### Stated goal
Render the part of the entries that begins with the line containing "Viewport: 1568px width, 766px height." and ends with the line containing "pos(273,297)" as a Markdown table with the columns Row and Line. Give each non-blank line its own numbered row, and leave out blank lines.

** start **

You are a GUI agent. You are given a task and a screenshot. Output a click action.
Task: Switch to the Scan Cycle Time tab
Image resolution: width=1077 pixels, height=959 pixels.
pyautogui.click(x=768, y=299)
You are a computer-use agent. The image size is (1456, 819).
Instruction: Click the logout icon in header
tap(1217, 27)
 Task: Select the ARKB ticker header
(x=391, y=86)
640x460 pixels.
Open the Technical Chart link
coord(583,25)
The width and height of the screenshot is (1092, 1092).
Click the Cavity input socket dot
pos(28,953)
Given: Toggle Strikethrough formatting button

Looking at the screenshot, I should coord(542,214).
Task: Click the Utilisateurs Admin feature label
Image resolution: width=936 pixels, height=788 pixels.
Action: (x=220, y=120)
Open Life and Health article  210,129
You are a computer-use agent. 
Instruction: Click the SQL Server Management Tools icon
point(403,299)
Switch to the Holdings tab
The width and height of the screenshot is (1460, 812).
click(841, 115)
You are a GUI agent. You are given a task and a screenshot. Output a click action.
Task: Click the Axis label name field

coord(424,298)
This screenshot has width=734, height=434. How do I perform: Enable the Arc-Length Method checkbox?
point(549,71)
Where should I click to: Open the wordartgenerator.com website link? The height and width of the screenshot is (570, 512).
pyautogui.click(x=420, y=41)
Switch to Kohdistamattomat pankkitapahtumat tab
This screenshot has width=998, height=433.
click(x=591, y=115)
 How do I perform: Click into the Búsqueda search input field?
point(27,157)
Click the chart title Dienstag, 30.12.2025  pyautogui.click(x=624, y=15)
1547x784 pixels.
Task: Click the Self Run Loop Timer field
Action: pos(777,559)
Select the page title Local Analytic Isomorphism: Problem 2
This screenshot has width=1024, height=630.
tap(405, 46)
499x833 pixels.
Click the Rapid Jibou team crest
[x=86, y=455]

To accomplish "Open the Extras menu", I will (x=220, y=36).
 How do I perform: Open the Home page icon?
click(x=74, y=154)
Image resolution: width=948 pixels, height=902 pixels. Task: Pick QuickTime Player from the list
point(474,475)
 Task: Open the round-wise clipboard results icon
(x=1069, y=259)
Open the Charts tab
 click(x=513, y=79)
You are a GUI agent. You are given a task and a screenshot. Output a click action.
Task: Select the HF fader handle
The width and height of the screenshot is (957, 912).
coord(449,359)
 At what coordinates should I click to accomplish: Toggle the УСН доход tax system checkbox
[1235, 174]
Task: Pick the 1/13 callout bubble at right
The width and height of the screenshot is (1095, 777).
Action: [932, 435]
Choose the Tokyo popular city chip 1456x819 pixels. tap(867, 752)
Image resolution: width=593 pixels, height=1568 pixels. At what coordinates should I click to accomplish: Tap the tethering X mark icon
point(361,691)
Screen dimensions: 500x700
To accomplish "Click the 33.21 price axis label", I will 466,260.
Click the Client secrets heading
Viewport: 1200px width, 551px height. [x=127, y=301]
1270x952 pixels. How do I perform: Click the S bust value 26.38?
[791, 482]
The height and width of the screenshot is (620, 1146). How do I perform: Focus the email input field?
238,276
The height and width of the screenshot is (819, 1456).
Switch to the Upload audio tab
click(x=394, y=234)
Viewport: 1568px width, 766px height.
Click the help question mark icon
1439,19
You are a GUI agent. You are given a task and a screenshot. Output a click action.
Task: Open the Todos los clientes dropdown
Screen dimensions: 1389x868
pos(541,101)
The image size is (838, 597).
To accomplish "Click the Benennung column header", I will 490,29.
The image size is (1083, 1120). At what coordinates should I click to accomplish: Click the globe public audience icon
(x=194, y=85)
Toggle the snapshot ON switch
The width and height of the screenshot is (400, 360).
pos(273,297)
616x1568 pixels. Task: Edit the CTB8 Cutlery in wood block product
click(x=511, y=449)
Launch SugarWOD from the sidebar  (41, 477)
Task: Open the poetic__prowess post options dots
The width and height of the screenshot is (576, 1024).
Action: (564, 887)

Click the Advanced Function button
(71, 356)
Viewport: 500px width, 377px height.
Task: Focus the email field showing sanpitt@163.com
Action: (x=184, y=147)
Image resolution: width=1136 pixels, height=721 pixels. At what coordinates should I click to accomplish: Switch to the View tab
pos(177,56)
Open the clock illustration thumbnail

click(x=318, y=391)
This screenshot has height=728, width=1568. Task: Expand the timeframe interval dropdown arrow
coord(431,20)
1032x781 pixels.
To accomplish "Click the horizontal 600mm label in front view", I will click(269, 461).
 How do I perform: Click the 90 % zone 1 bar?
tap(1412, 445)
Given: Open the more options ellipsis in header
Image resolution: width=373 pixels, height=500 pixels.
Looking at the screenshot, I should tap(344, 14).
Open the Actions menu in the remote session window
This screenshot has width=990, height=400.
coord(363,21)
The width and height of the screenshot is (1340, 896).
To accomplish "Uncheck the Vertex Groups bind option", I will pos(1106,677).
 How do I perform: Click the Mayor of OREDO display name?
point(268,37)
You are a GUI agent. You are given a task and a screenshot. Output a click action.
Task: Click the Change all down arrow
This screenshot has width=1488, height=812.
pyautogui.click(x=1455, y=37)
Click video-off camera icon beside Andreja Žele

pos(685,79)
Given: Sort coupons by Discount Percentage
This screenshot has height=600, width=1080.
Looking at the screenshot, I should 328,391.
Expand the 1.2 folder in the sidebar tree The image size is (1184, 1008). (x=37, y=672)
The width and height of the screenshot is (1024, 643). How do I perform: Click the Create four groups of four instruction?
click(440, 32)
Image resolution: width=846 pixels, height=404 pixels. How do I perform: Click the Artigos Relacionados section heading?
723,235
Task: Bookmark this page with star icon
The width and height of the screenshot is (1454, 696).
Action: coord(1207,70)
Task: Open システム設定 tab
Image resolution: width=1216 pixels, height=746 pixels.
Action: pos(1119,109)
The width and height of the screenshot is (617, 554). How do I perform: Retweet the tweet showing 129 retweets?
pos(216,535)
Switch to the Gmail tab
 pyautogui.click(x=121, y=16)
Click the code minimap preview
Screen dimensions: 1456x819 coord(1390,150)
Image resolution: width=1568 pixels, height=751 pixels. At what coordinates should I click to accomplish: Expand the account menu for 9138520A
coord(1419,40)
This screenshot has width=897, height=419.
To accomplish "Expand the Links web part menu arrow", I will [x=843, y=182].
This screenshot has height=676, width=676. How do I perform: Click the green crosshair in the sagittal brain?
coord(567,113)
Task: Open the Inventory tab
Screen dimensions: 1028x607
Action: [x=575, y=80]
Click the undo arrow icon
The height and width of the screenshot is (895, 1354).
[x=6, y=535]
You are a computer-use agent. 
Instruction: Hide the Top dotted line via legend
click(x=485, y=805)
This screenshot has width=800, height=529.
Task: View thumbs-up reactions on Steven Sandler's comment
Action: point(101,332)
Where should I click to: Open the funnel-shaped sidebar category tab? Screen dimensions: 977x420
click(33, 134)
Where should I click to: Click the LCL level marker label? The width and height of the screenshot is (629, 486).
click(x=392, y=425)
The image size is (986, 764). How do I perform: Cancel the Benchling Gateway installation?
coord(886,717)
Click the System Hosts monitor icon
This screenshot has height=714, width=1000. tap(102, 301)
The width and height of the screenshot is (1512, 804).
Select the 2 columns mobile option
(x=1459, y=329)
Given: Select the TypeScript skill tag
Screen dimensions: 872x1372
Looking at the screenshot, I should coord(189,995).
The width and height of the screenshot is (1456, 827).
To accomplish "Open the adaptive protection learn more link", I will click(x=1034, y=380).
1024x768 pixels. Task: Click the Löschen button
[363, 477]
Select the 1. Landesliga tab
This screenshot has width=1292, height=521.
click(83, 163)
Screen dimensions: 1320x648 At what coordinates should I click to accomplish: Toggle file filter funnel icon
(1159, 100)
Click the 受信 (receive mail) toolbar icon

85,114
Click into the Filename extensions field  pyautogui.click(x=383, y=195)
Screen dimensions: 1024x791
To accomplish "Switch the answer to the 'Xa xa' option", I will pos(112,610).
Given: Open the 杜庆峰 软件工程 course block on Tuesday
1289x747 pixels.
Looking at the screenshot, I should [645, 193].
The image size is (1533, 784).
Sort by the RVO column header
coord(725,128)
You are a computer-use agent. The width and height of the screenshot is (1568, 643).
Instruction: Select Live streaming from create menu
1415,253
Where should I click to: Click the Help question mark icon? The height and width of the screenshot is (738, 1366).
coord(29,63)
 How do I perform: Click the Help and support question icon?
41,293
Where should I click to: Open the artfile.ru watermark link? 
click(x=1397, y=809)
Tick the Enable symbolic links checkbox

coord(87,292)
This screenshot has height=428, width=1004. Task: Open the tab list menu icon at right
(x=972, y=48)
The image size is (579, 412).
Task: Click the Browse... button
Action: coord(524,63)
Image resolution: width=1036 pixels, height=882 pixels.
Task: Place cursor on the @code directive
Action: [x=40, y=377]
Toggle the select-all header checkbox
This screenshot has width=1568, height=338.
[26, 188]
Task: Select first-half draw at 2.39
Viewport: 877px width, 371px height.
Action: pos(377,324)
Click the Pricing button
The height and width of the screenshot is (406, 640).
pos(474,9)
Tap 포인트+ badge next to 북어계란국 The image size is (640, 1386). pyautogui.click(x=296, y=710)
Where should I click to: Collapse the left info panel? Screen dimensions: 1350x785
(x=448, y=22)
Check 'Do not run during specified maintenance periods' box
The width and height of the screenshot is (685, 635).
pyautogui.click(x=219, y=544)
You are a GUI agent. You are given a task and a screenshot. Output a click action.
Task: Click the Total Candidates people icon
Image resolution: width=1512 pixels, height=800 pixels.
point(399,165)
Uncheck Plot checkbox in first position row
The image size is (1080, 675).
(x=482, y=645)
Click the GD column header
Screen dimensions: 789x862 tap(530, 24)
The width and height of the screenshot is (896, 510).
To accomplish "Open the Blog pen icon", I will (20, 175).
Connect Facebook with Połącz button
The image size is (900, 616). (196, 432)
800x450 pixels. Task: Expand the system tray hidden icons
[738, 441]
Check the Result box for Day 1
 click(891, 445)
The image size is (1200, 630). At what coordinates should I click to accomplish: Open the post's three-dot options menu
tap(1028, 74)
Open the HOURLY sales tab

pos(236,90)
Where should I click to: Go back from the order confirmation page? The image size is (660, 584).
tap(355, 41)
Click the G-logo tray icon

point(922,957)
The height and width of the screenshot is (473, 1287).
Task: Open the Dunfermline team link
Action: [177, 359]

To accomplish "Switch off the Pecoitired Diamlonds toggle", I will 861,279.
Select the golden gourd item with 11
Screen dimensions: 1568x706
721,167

** end **

### Worked answer
| Row | Line |
|---|---|
| 1 | Viewport: 1568px width, 766px height. |
| 2 | Click the help question mark icon |
| 3 | 1439,19 |
| 4 | You are a GUI agent. You are given a task and a screenshot. Output a click action. |
| 5 | Task: Open the Todos los clientes dropdown |
| 6 | Screen dimensions: 1389x868 |
| 7 | pos(541,101) |
| 8 | The image size is (838, 597). |
| 9 | To accomplish "Click the Benennung column header", I will 490,29. |
| 10 | The image size is (1083, 1120). At what coordinates should I click to accomplish: Click the globe public audience icon |
| 11 | (x=194, y=85) |
| 12 | Toggle the snapshot ON switch |
| 13 | The width and height of the screenshot is (400, 360). |
| 14 | pos(273,297) |